**EXERCISE REQUIREMENTS**
How many lines below hold the string "agent"? Report that number alone.

**THE DATA**
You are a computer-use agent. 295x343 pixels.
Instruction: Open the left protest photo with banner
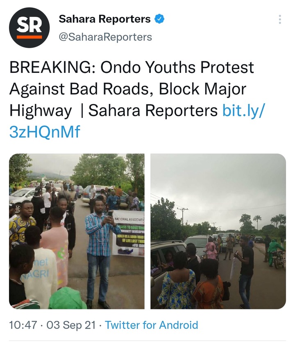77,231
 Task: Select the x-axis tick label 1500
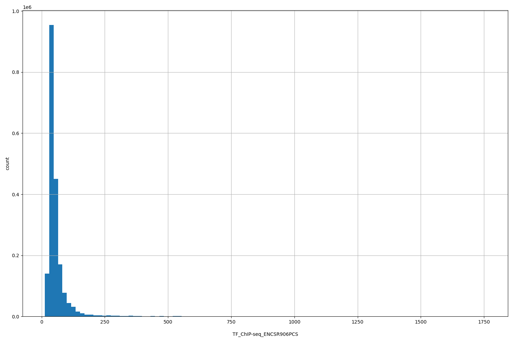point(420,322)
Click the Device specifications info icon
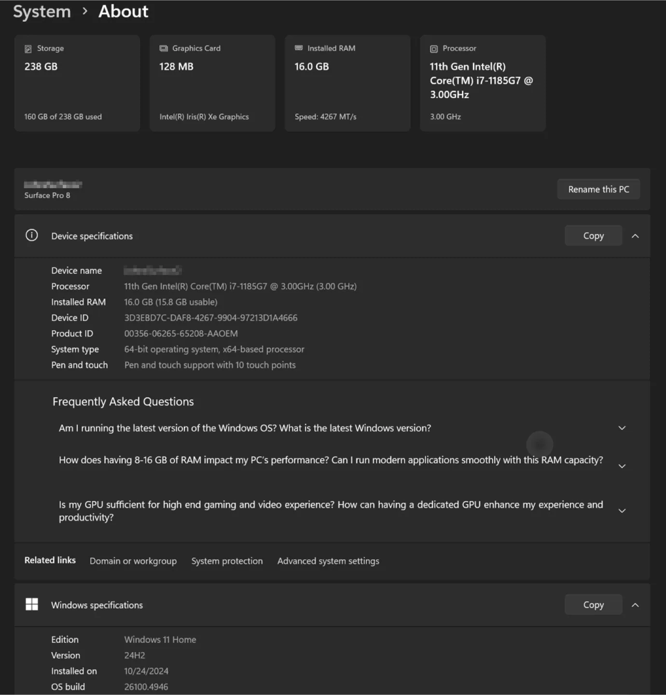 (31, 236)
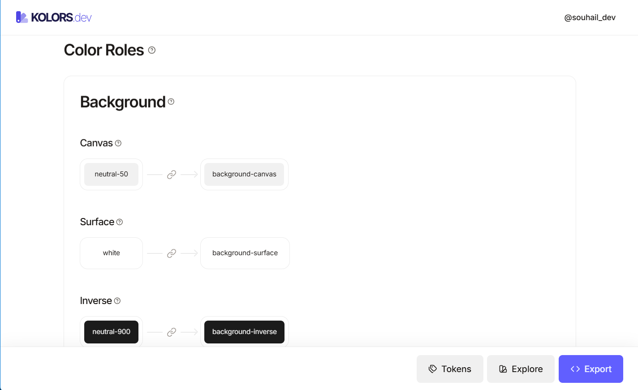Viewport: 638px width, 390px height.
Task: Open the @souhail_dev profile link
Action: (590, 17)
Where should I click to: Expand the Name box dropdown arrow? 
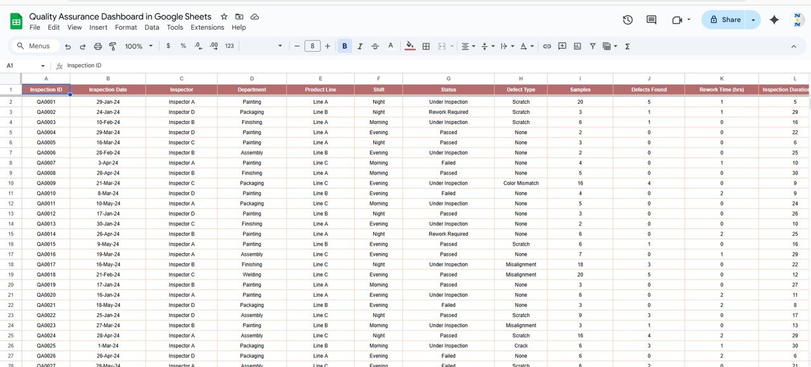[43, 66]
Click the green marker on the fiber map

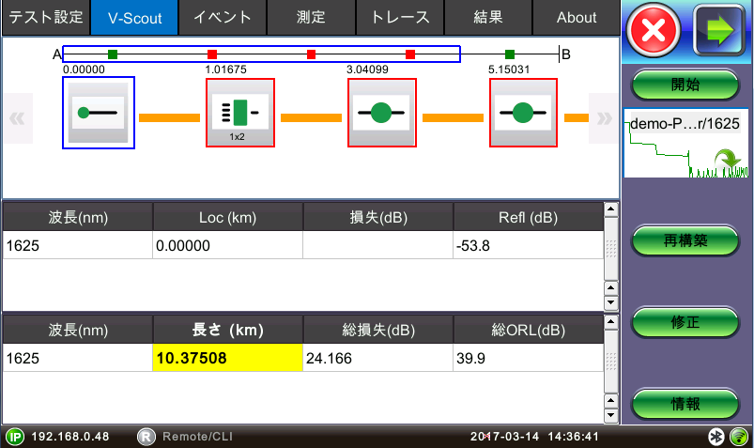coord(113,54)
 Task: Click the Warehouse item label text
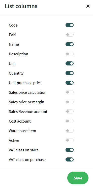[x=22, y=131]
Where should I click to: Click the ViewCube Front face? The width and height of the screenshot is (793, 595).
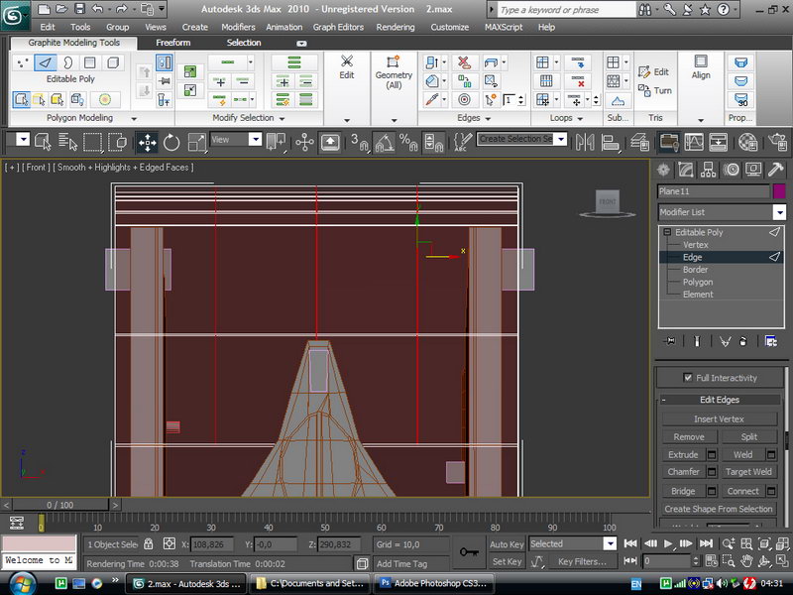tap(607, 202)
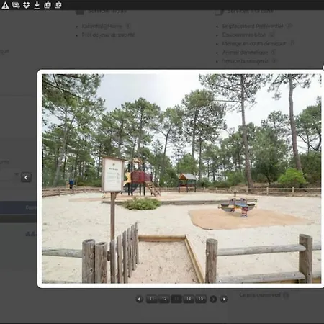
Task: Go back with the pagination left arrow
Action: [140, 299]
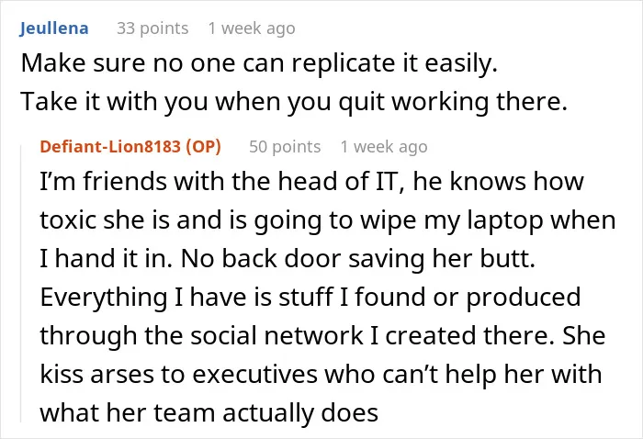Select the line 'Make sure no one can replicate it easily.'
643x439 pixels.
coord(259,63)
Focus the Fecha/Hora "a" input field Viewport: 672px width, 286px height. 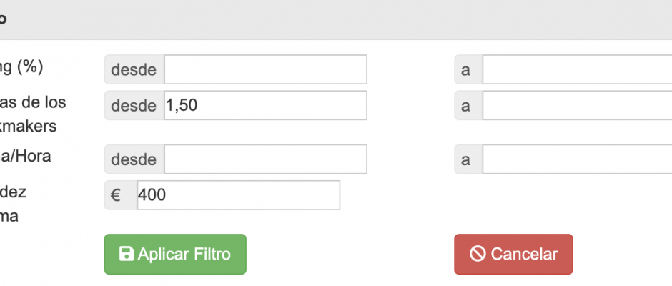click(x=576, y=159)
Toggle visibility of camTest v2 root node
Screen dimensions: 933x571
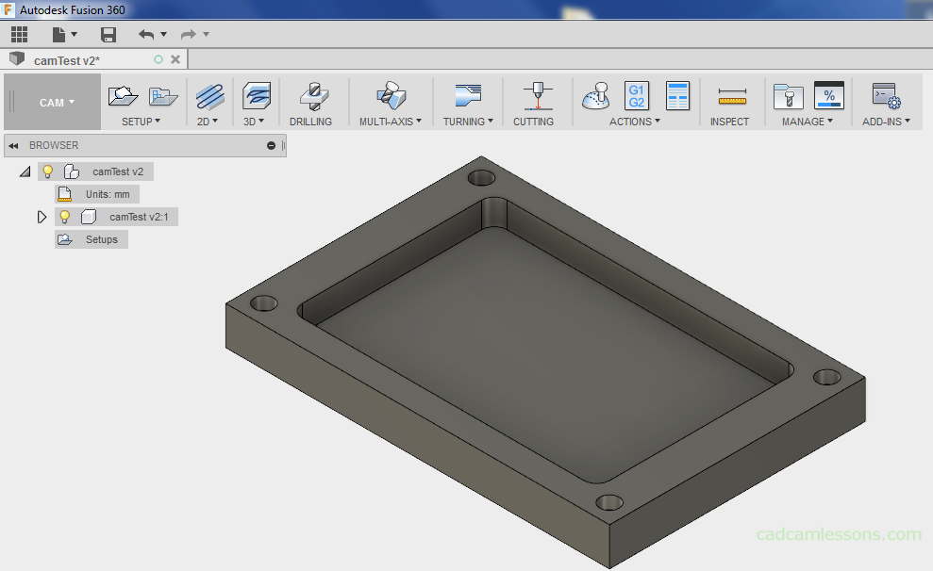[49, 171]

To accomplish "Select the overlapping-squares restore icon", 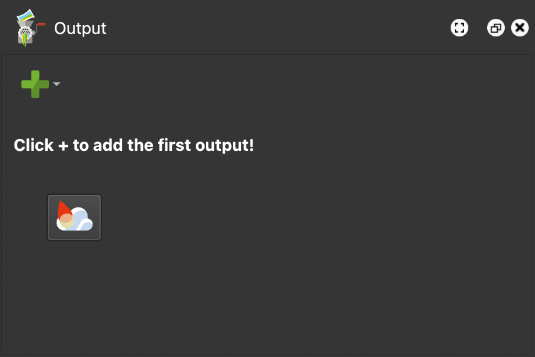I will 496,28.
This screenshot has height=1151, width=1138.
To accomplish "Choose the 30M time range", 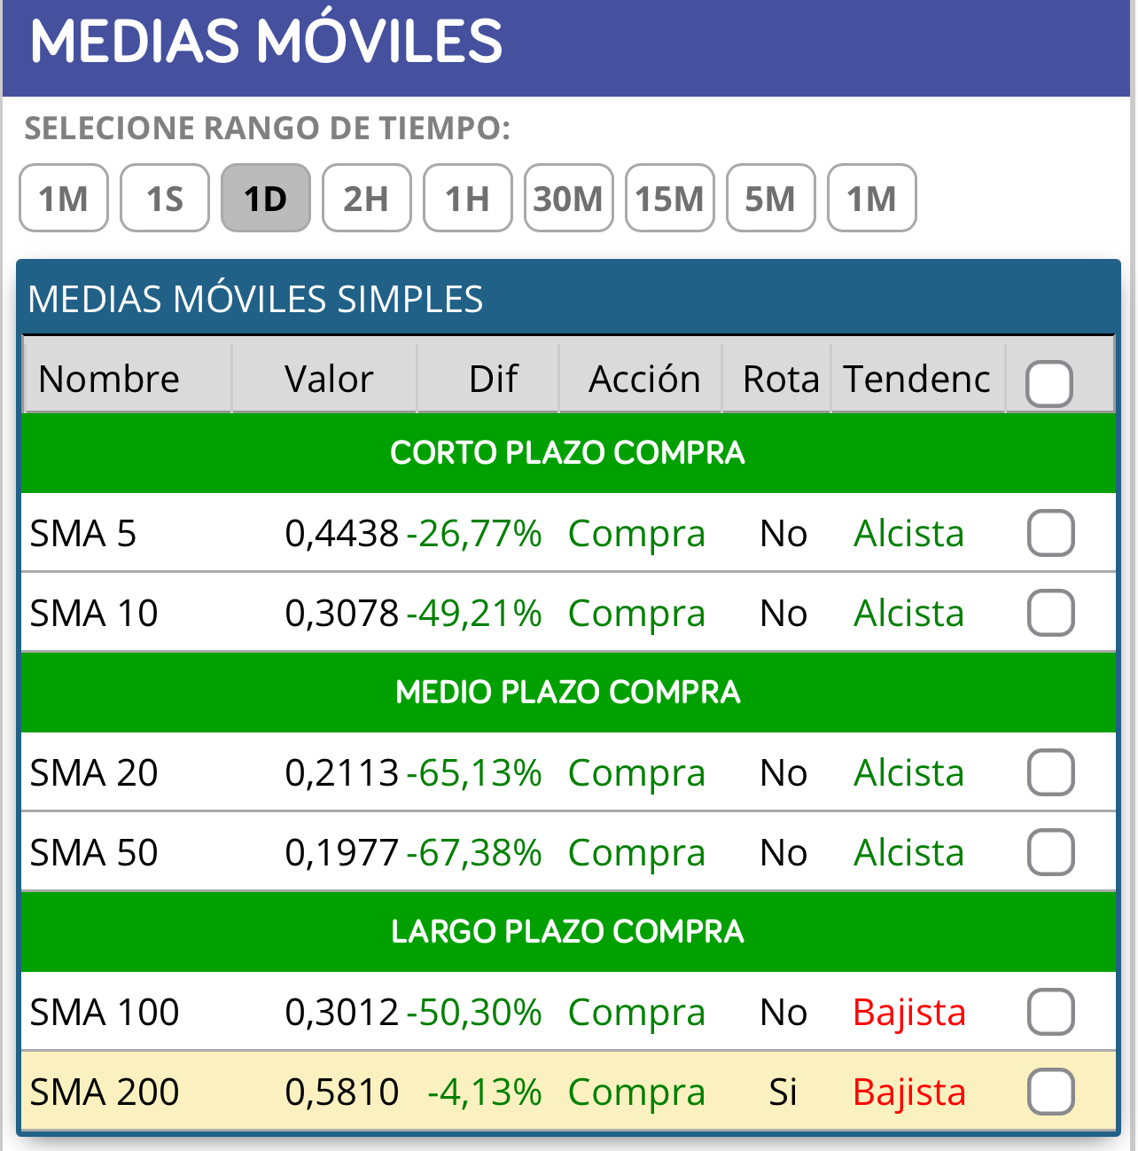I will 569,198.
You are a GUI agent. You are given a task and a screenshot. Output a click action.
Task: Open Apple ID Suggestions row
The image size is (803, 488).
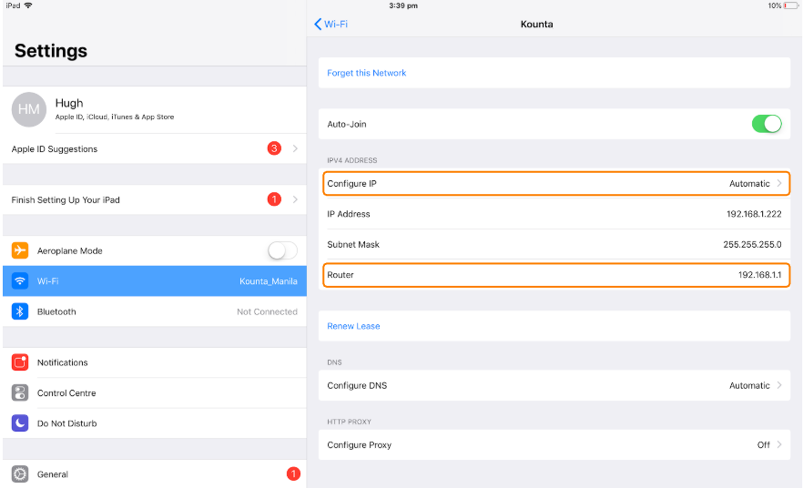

**RESULT**
2